I still do not fully grasp the algorithm, but some mistakes you had:

1. The powers of u start at n and end at 0. For your convolution to work you need to reverse it as you are expecting the coefficients to be in order in the convolution function.
2. Coefficients in the v polynomial only depend on j, not n-j (you use i)
3. Only the first n+1 elements of the convolution are needed (you do not need the powers of n+1...2n.
4. The resulting convolution (it's not really a convolution is it?) is "backwards", as in you final result will start the calculation at i=0, so the power of x**(n-i=n).

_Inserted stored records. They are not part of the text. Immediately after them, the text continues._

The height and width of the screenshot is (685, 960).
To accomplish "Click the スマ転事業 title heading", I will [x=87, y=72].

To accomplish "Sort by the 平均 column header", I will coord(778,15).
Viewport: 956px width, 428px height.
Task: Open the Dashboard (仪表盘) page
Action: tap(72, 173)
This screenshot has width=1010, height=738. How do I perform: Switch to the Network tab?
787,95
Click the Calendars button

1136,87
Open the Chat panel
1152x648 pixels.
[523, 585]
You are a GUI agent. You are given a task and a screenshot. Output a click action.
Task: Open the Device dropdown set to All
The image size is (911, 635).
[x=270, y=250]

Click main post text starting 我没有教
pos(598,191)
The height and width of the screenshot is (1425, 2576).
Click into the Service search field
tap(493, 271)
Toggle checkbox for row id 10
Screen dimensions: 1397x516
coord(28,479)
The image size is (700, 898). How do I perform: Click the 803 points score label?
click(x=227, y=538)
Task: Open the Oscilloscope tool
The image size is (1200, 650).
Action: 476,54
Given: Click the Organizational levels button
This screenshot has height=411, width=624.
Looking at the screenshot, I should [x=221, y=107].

Putting all of these together:

from math import factorial

def convolve(f, h):
    g = [0] * (len(f) + len(h) - 1)
    for hindex, hval in enumerate(h):
        for findex, fval in enumerate(f):
            g[hindex + findex] += fval * hval
    return g

def shift(f, a):
    n = len(f) - 1
    u = [factorial(i)*c for i, c in enumerate(f)][::-1]
    v = [factorial(n)*a**i//factorial(i) for i in range(n + 1)]
    g = convolve(u, v)
    g = [g[n-i]//(factorial(n)*factorial(i)) for i in range(n+1)][::-1]
    return g

f = [1, 2, 3, -4, 5, 6, -7, 8, 9]
print(shift(f, 1))

I get

[9, 80, 301, 636, 840, 720, 396, 132, 23]

I do not know why this is different than your expectation, but I hope this gets you on track.